Inscription et désinscription
Nous venons de le voir, c’est la consultation d’un article fictif initial qui provoquera la récupération en masse des articles d’un groupe.
Au bout du nombre de jours spécifié par la directive expire, le programme Texpire supprimera du serveur les articles considérés comme obsolètes.
Ce système permet de garder une masse contrôlable d’articles stockés sur notre serveur. Texpire est lancé en même temps que Fetchnews et, normalement, en moyenne, les articles expirants sont remplacés par les nouveaux.
La désinscription à un groupe est un peu plus délicate. Vos clients Usenet et Leafnode communiquent via le protocole NNTP. Celui-ci n’inclut pas de fonctionnalité permettant au client de spécifier l’inscription et la désinscription aux groupes.
Il ne s’agit que de téléchargement. C’est donc la consultation des groupes (et non des articles) qui permet de justifier le maintien du téléchargement par Fetchnews.
Lorsque plus aucun client n’accède à un groupe au-delà d’un délai par défaut de 7 jours, celui-ci est considéré comme inintéressant et n’est plus synchronisé.
On pourra changer cette valeur par défaut en renseignant la directive
timeout_long dans le fichier de configuration.
Ainsi, comme vous le constatez, tout se fait de manière quasi automatique. Il est cependant possible, en cas de besoin (manque d’espace disque) de forcer l’expiration d’articles.
En utilisant la commande
texpire –fvv, vous pouvez " expirer " les articles sans vérifier s’ils ont été lus ou non. Ceci permet d’éliminer les vieux articles un peu plus tôt et ainsi, de gagner un peu de place.
Selon le même objectif, si un groupe n’est plus consulté et que le délai de 7 jours (ou la valeur de
timeout_long) n’est pas acceptable, il est possible de forcer l’expiration d’un groupe.
Pour cela, après désinscription du ou des clients Usenet, il suffit de supprimer le fichier portant le nom du groupe dans
/var/spool/news/interesting.groups/.
Fetchnews arrêtera de récupérer les articles pour ce groupe et les articles déjà présents sur le disque vont expirer.
Il faut bien comprendre que Leafnode n’est pas destiné à servir de véritable serveur Usenet.
Il est conçu, à l’origine, pour maintenir localement à jour une petite quantité d’articles pour une grande quantité de groupes.
Conclusion
Avant de conclure, signalons que Leafnode ne sert pas seulement à récupérer le contenu des groupes, mais fait également l’interface pour l’envoi de vos articles. Ceux-ci, envoyés à Leafnode sont placés dans une file d’attente et sont expédiés lors de la synchronisation.

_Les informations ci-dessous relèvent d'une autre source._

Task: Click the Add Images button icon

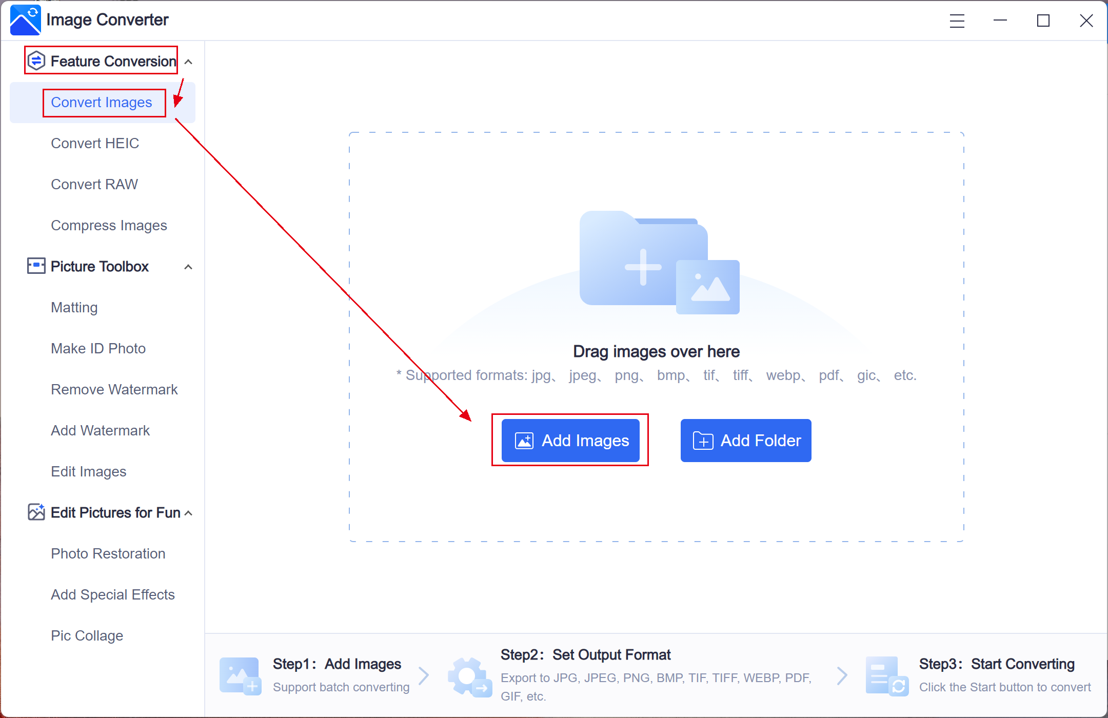Action: (x=524, y=440)
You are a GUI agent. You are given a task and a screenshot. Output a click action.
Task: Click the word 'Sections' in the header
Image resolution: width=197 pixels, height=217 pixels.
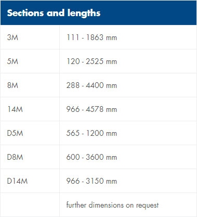coord(25,13)
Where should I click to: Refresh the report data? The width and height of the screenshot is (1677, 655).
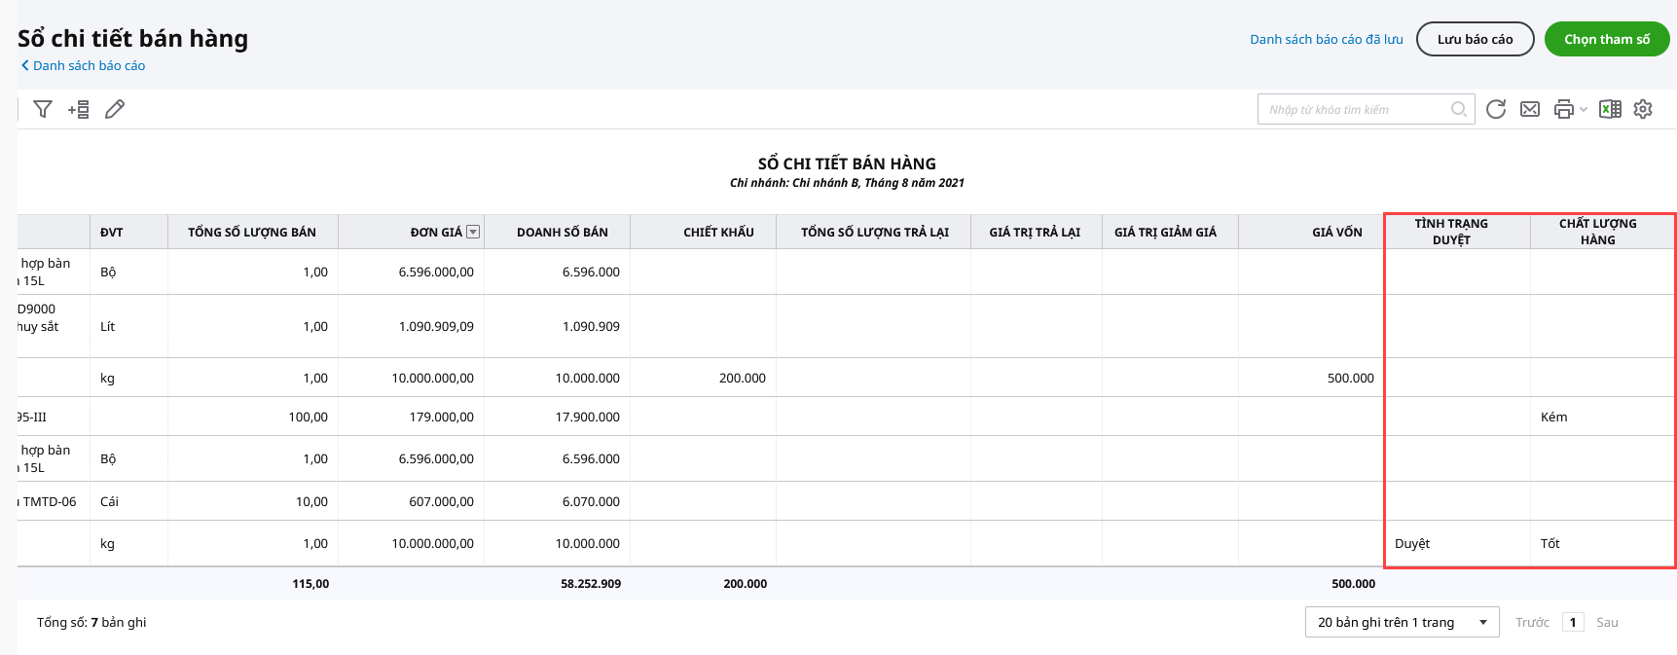coord(1496,109)
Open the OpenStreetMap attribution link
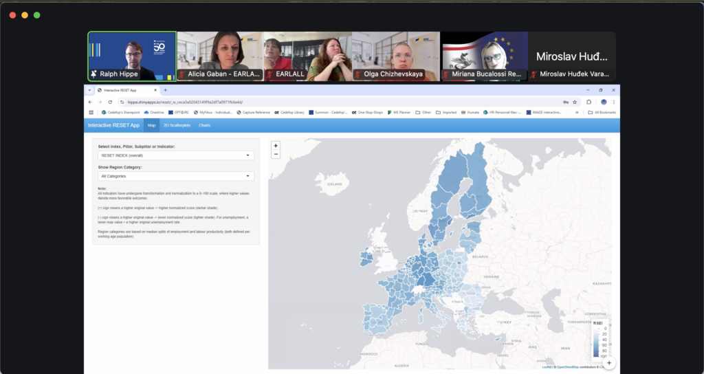The width and height of the screenshot is (704, 374). point(567,367)
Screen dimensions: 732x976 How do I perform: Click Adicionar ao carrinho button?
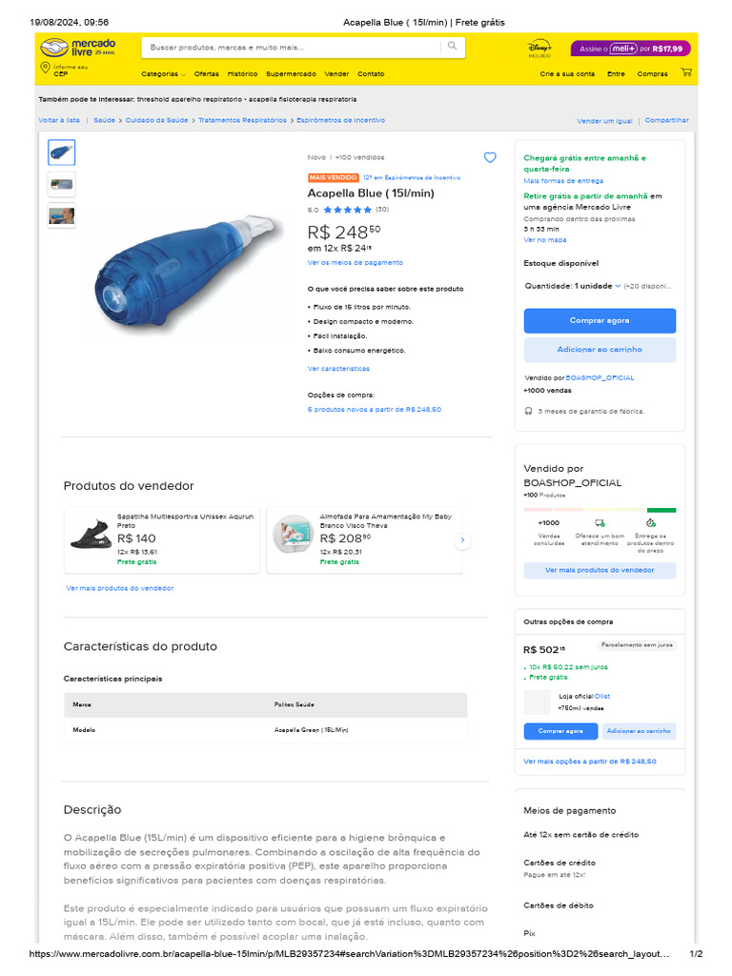tap(600, 350)
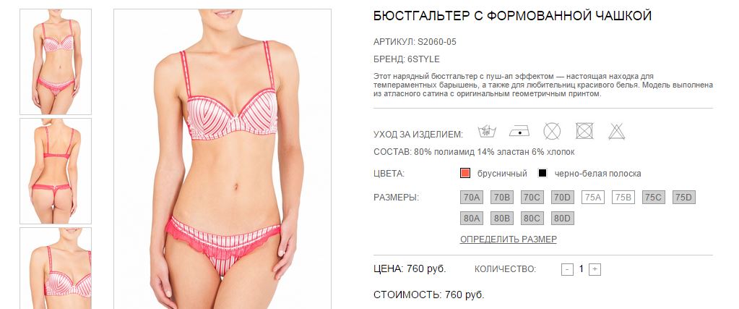Click the do-not-tumble-dry square icon

pos(584,131)
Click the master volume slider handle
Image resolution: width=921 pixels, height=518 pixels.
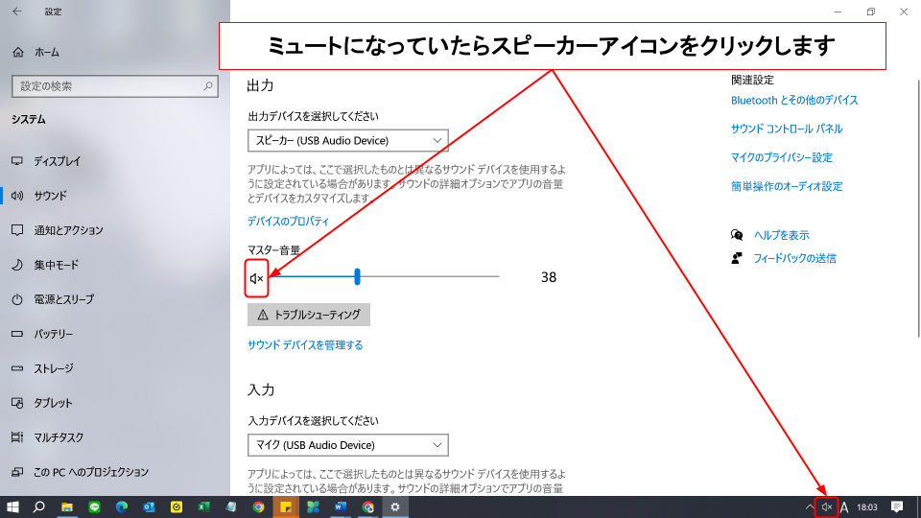coord(357,277)
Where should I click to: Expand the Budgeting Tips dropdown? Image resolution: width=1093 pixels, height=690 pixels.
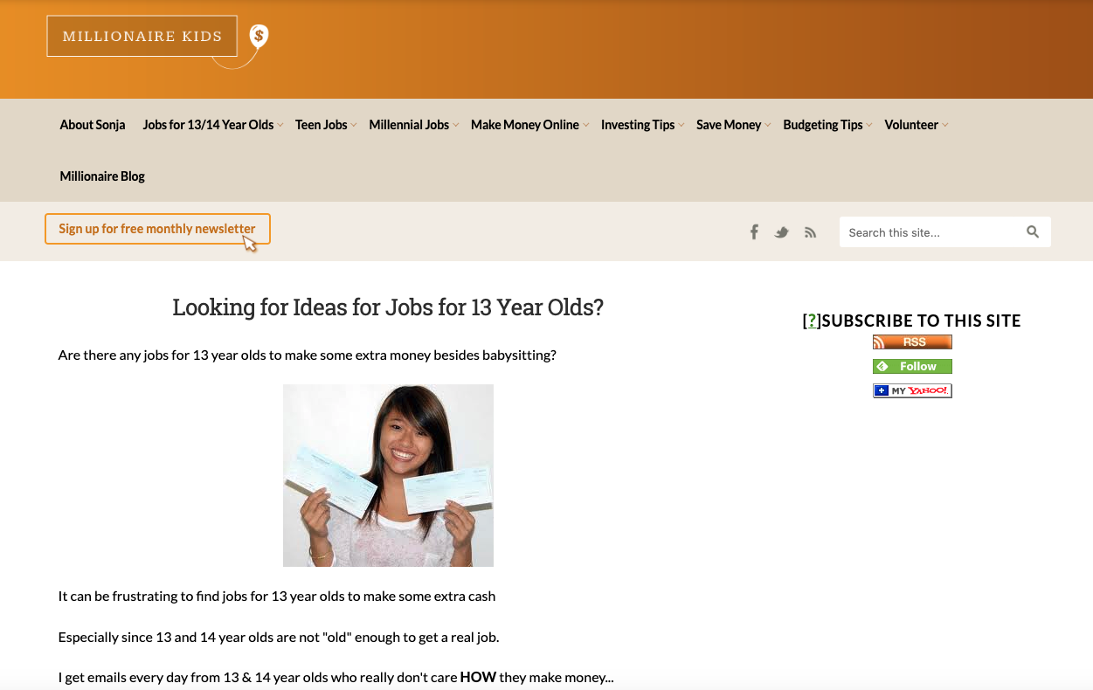point(827,125)
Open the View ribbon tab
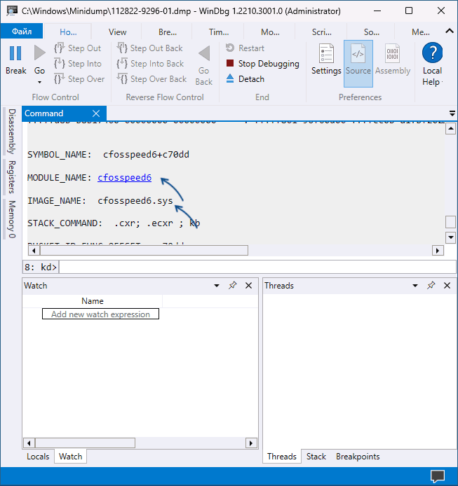The image size is (458, 486). 117,32
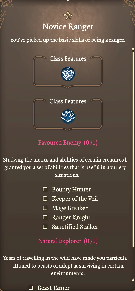The image size is (135, 291).
Task: Select the tangled vines class feature icon
Action: pyautogui.click(x=68, y=74)
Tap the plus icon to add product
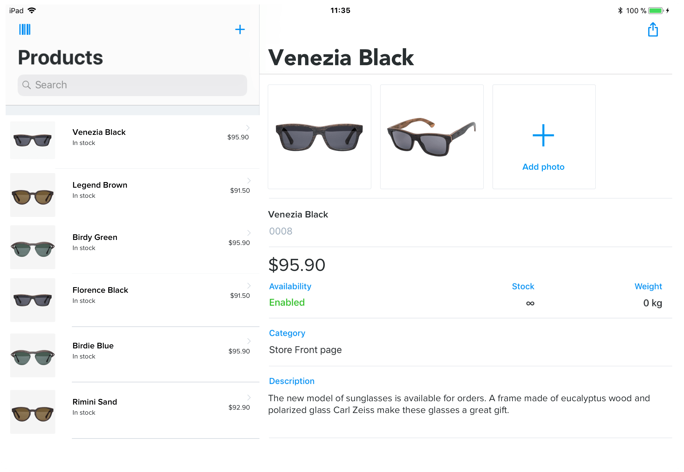Screen dimensions: 684x472 click(240, 30)
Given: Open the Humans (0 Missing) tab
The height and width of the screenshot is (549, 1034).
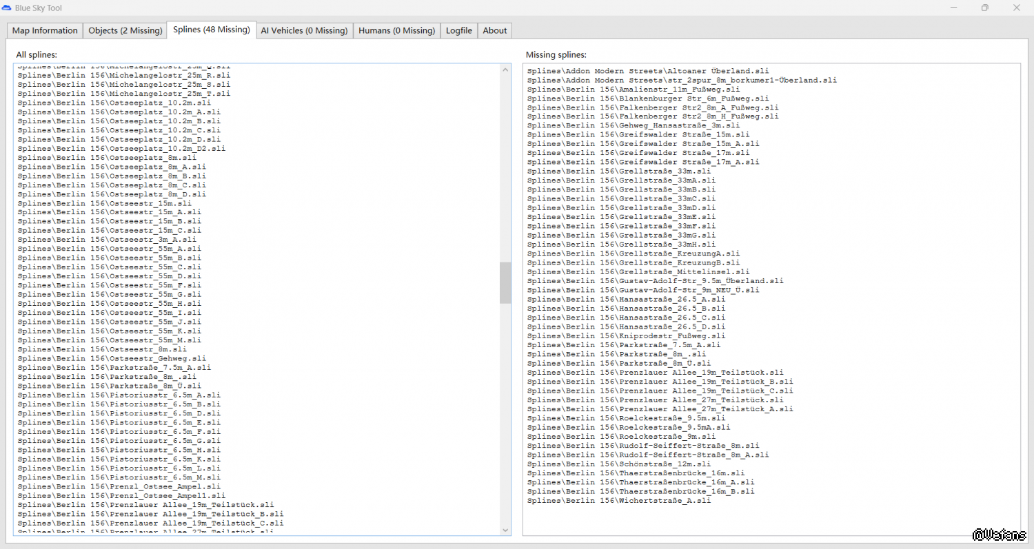Looking at the screenshot, I should tap(397, 30).
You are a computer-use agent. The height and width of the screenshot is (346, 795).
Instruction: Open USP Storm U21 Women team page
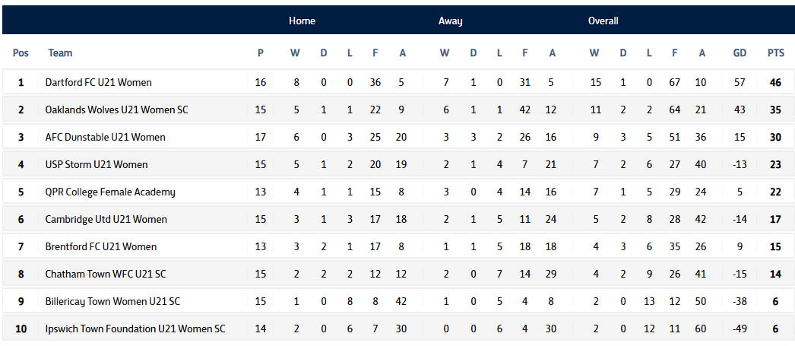click(x=97, y=164)
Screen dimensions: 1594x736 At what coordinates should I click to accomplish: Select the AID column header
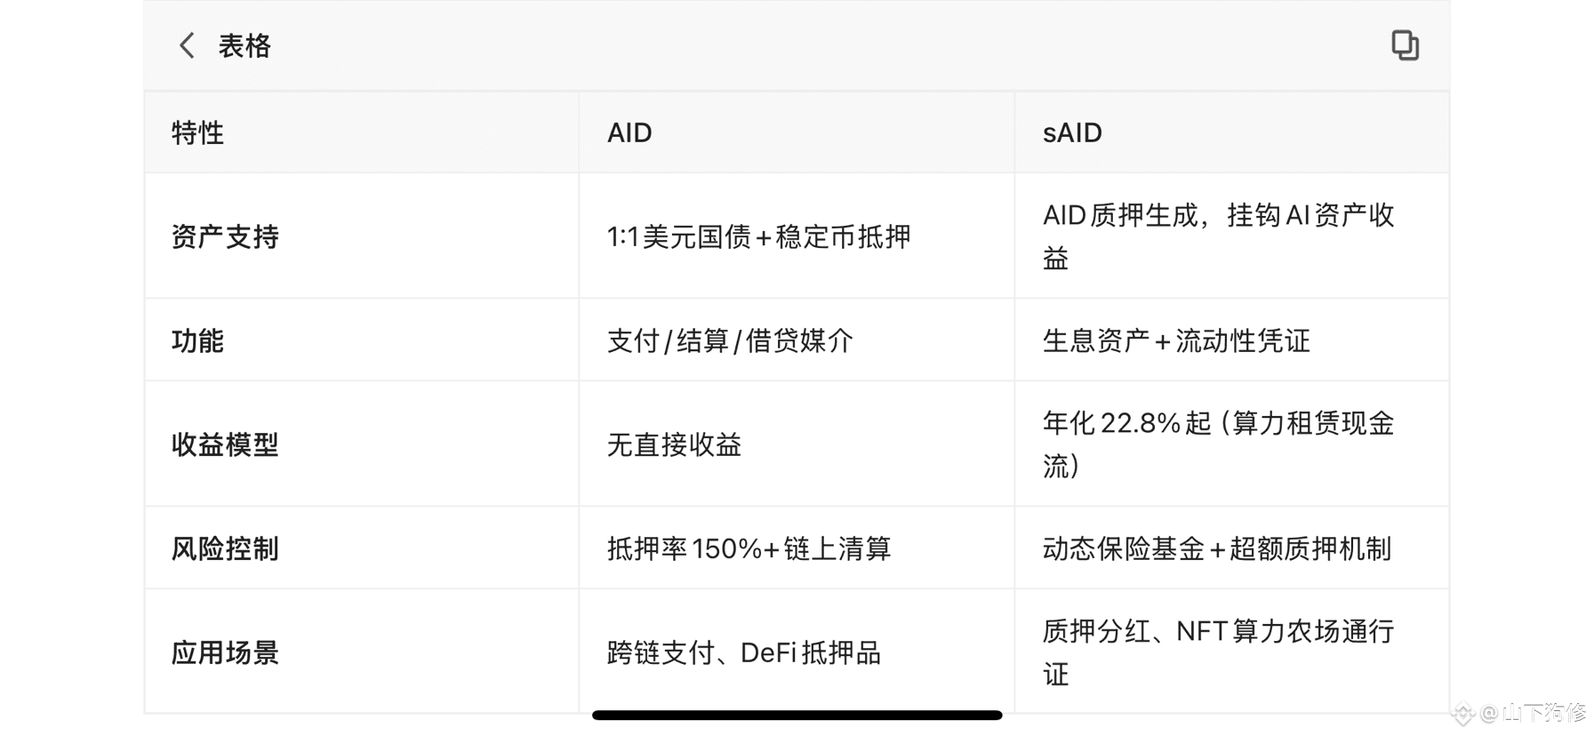point(629,132)
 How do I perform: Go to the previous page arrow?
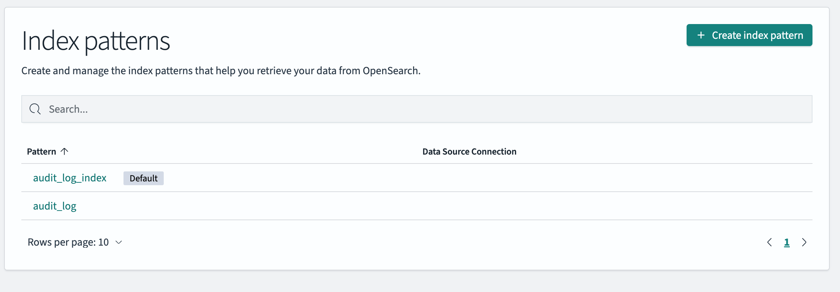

Il reste beaucoup à dire sur ce système car la personnalisation permet d’obtenir une solution véritablement élégante.
Il est ainsi possible d’archiver des articles pour les groupes que l’on aime ou encore de jouer sur quasiment tous les paramètres de synchronisation/récupération. Nous dirons que ceci vous est laissé en guise d’exercice afin de bien prendre en main le logiciel.
Enfin, on notera que Leafnode n’est pas sous licence GNU GPL. Il s’agit, bien sûr d’un Logiciel libre mais les responsables n’aiment pas la philosophe de la FSF. La licence de Leafnode est ainsi beaucoup plus permissive que la GPL (absence de Copyleft) car, comme cela est dit dans la FAQ : " la liberté inclut aussi la liberté de ne pas être d’accord avec moi et de pouvoir, tout de même, utiliser mon logiciel ".